**TASK DIRECTIONS:**
Only the lines from the top of the data through the line with "Task: Click the translate page icon" should be repeated, each exactly as written.

───── SUPPLIED RECORDS ─────

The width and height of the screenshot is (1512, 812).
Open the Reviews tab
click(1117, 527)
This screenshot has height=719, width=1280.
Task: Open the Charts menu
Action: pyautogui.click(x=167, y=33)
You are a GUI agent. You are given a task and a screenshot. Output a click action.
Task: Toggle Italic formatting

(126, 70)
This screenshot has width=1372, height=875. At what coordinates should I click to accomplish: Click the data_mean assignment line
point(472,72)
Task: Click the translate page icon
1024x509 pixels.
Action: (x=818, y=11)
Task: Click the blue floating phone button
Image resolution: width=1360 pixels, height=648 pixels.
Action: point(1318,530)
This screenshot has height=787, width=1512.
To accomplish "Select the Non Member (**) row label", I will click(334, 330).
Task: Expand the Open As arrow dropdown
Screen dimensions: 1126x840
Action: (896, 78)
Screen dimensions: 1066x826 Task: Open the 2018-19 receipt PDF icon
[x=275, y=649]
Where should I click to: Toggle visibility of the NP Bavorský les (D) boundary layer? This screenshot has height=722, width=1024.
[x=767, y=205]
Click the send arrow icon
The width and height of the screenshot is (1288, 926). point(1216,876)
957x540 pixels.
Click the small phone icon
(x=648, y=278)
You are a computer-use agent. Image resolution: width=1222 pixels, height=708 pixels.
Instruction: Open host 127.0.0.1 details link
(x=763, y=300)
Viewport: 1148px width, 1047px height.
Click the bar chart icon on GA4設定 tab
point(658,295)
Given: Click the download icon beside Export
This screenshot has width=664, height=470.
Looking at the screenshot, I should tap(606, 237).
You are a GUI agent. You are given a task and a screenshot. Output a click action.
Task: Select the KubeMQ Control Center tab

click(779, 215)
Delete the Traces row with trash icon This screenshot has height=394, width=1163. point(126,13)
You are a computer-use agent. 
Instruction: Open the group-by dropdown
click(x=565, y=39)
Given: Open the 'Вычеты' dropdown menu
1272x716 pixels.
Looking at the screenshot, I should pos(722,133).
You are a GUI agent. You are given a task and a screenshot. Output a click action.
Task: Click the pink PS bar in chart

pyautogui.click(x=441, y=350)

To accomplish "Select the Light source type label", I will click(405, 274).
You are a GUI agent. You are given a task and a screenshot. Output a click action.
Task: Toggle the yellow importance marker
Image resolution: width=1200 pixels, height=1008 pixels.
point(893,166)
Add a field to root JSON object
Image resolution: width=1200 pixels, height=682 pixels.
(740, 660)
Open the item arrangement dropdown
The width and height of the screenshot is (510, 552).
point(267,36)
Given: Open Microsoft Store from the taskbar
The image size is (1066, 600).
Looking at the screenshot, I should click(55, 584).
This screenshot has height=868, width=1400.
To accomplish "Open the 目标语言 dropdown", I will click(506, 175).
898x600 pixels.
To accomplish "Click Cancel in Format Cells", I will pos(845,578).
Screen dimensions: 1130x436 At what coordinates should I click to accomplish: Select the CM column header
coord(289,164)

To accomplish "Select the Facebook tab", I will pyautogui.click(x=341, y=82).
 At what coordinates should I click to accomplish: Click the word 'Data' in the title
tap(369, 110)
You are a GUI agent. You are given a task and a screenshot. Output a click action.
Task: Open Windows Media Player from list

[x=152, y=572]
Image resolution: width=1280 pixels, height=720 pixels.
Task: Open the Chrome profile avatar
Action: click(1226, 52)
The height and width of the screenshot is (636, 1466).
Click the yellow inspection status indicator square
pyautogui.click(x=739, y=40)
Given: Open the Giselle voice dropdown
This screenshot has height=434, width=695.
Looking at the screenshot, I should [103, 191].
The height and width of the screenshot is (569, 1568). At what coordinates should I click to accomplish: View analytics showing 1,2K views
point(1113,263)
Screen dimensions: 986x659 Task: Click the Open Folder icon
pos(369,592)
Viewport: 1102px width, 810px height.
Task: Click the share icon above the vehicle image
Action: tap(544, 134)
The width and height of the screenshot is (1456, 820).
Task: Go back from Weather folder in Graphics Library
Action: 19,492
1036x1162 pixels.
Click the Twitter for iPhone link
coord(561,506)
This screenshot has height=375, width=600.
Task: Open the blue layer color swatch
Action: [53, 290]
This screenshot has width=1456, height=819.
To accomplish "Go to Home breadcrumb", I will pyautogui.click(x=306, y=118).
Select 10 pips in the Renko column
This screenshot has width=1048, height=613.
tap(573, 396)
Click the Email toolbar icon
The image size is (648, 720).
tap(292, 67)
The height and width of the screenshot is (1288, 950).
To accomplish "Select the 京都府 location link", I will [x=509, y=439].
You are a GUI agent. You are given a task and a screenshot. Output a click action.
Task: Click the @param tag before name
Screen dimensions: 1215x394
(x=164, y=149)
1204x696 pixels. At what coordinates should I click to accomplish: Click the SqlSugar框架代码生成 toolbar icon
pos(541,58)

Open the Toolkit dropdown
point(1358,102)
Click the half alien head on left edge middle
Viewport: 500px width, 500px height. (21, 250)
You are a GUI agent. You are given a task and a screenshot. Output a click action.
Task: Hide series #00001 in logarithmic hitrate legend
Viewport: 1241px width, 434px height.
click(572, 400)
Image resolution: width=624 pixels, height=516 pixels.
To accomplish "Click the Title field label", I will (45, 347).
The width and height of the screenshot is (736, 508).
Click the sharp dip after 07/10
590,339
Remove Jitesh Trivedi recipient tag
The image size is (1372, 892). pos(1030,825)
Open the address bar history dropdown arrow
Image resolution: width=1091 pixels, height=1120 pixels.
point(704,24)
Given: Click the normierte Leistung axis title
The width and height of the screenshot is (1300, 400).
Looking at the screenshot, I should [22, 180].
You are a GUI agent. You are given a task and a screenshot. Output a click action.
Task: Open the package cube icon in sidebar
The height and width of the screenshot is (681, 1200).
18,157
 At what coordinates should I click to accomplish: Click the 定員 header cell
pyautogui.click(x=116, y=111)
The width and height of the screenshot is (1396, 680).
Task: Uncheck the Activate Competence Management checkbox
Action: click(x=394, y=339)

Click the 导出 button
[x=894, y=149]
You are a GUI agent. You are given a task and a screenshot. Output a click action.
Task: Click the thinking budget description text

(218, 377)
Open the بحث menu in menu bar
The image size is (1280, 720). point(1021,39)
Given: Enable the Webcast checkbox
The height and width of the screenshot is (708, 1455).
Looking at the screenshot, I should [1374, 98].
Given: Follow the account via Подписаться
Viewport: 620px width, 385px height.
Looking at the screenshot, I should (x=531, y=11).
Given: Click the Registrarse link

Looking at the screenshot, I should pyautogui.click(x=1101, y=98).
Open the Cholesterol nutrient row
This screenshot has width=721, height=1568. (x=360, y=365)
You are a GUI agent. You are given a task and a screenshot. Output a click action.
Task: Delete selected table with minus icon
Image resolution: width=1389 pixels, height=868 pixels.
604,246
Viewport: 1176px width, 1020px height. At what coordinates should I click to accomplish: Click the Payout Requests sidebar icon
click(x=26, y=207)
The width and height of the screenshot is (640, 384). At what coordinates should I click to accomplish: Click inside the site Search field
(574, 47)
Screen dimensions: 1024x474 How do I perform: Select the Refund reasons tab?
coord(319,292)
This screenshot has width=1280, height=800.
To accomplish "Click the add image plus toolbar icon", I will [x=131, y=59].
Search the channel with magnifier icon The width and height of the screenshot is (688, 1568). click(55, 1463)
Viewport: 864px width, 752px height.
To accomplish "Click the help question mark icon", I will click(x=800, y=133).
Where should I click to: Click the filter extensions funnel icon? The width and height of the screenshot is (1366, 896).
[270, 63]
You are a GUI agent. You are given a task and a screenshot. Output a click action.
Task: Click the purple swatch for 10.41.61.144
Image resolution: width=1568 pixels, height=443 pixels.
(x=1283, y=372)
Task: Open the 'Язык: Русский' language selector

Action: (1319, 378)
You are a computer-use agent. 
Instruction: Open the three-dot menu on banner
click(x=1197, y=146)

─────

**EXERCISE ANSWER:**
The width and height of the screenshot is (1512, 812).
Open the Reviews tab
click(1117, 527)
This screenshot has height=719, width=1280.
Task: Open the Charts menu
Action: pyautogui.click(x=167, y=33)
You are a GUI agent. You are given a task and a screenshot. Output a click action.
Task: Toggle Italic formatting

(126, 70)
This screenshot has width=1372, height=875. At what coordinates should I click to accomplish: Click the data_mean assignment line
point(472,72)
Task: Click the translate page icon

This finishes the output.